Thursday, December 20, 2012

Batman Forever: So that happened.




There's a hilarious moment in David Mamet's film State and Main, when Alec Baldwin crashes a car in which he's driving with an underage girl he's hoping to seduce. After the crash, he staggers out, approaches a pair of eyewitnesses, and deadpans, "So that happened."

That's approximately how I feel about watching the movie Batman Forever. Warner Brothers, apparently wondering how they'd managed to let anything as gleefully transgressive as Batman Returns into theatres, turned over the reins to the franchise to the flamboyant Joel Schumacher in the late '90s, and Batman became silly all over again. Robin comes into the picture, the production design gets slathered with tacky bright colors and neon lighting, Jim Carrey does his rubber-face schtick, and Val Kilmer rather glumly stumbles through the whole endeavor without much of a clue what he's doing. It's a wreck, though compared to its successor in the series, Batman and Robin, it's a bloody masterpiece. There's not much you can say after it's over besides . . . "So that happened."

Enter Elliot

Meanwhile, Elliot Goldenthal stepped in to replace Danny Elfman and gave the film's score probably more panache and creativity than the film really deserved. Goldenthal, throughout the score to Batman Forever, maintains much of Danny Elfman's Gothic and carnival-like sensibilities, and tosses in an extra dimension of slightly warped film noir to the mix, with frantically wailing trumpets, swinging rhythms, and sultry saxophones.

Of course, Goldenthal can't help tossing in some more of his avant-garde tendencies as well. He's an immensely intelligent and well-educated composer, and if there's one fault that many of his scores share, it's a tendency to be a bit too clever.
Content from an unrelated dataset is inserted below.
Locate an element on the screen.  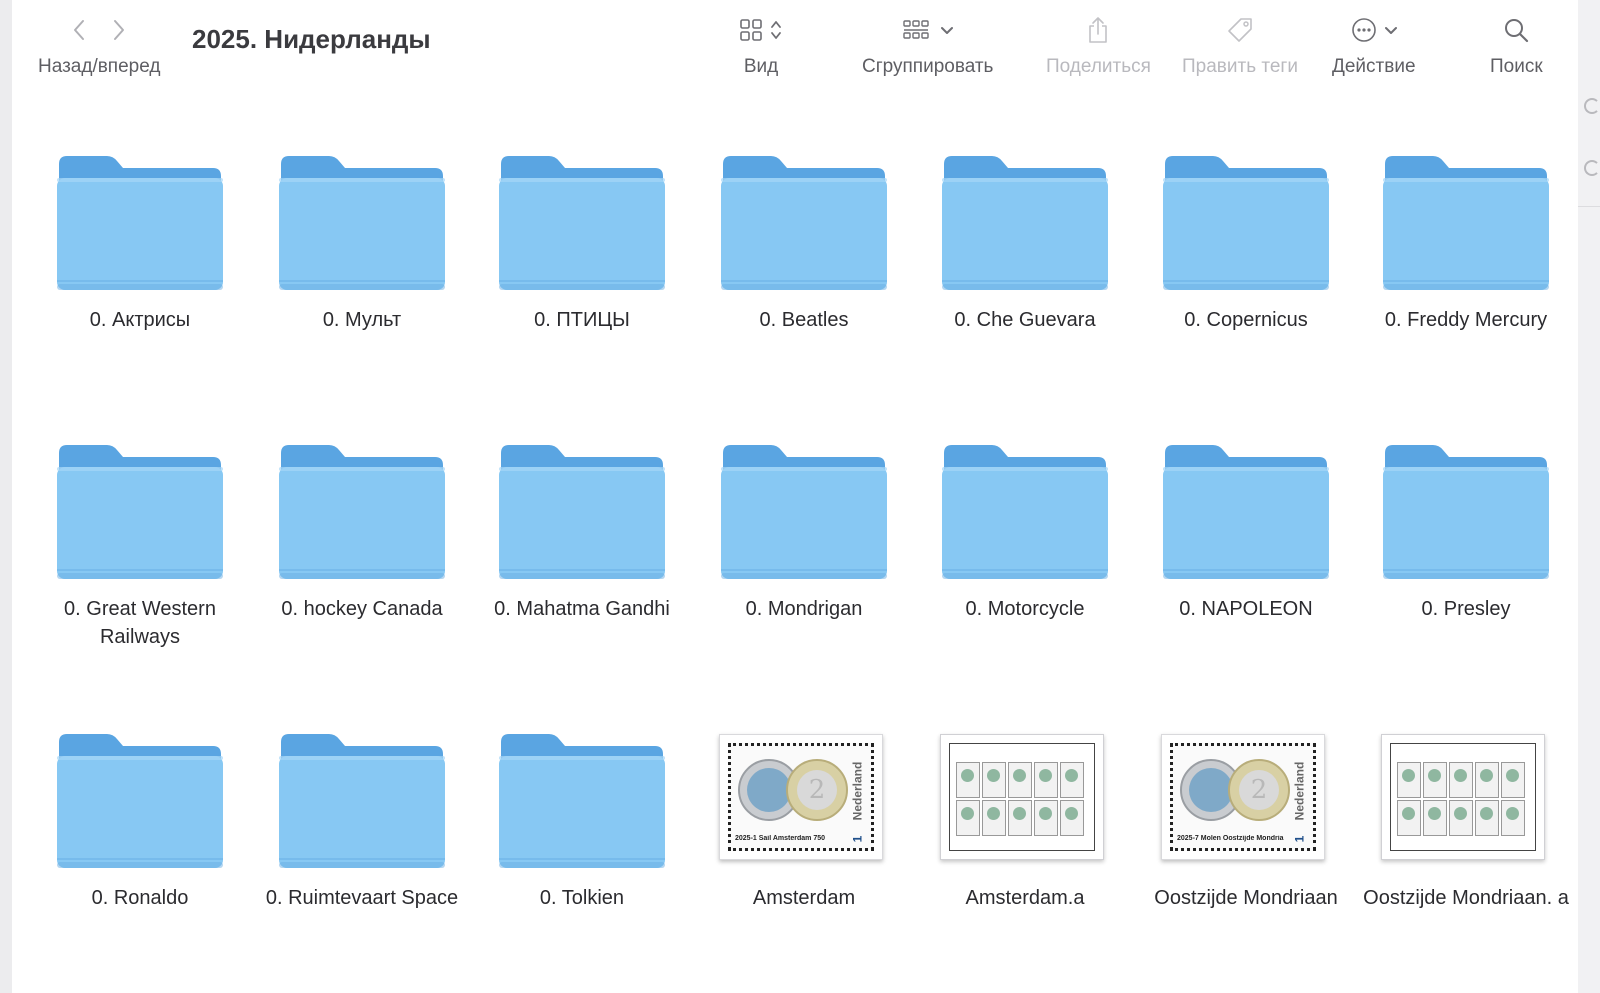
folder-item: 0. Mahatma Gandhi is located at coordinates (582, 556).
For instance, in the off-kilter mini-suite of themes called "Nygma Variations" (Track 6), Goldenthal crams in references not only to his predecessor's carnival style -- a near-perfect rendition of an Elfman-like passage at about the one-minute mark -- but also to some wacky dissonant jazz, and passages reminiscent of John Corigliano, Stravinsky (direct quotes of The Rite of Spring starting around 4:45), Philip Glass, and Bernard Herrmann. There's plenty of mixed-up instrumentation, too - everything from traditional instruments to a Hammond organ, synthesizers, and if I'm not very much mistaken, both a theremin and and Ondes Martenot. And that's all in the space of six minutes! He repeats this trick in "Mr. E's Dance Card" (Track 13), a wild dance which lurches between a louche bossa nova, an unhinged polka, a delicate waltz, and a tango. Other passages in the score seem to owe at least a spiritual debt to Jerry Goldsmith and the Gustavs Holst and Mahler.

A mesmerizing mess

As for Batman's primary musical identity, Goldenthal goes with something that's structurally and melodically similar, but far more complex, than Elfman's main theme. Whereas Elfman's Bat-motif has just six notes, Goldenthal's "Fledermausmarsch" seems to have at least twice as many, combined with a jauntier rhythm and a wide variety of flourishes from every part of the orchestra. As messy as Schumacher's film is, Goldenthal seems to have been let loose to indulge similarly messy impulses, letting his musical imagination run wild over a blacklight-washed canvas of campy, pseudo-Gothic comic book adventure.

Ultimately, the Batman Forever score seems thoroughly stuffed with musical ideas, perhaps more than any single film score can bear. Of course, when one is trying to compete with Tommy Lee Jones and Jim Carrey chewing garish scenery for two hours, one might feel the need to throw as much at the screen as possible, just to get a note in edgewise. It's fun, in a disjointed and frenetic sort of way. That's about all I have to say about it - except that it's better by far, in terms of sheer musical quality, than anything Hans Zimmer turned in for the Christopher Nolan Batman franchise.

Speaking of my old pal Hans, I saw a trailer for the new Zack Snyder Superman movie Man of Steel last weekend. It looked far more impressive than I expected it to be, but then I saw the credit flash by: "Music by Hans Zimmer." My stomach sank. If the music for the trailer is any indication, he's not reaching too deeply into his bag of tricks, either. If Zimmer wasn't right to follow Danny Elfman's lead for the Batman character, he's not worthy to hold John Williams' baton for the Superman character. As a film composer, John Williams is like a sommelier, carefully matching a wine to the meal in ways that will enhance its flavor in a perfect balance, but will knock your socks off by itself, too. Zimmer, by comparison, merely shows up with a case of Bud Light every time. He's thoroughly incapable of coming up with anything as stirring and iconic (or as instantly recognizable) as Williams' Superman theme, and the film will be poorer for it, I think. I hope I'm wrong.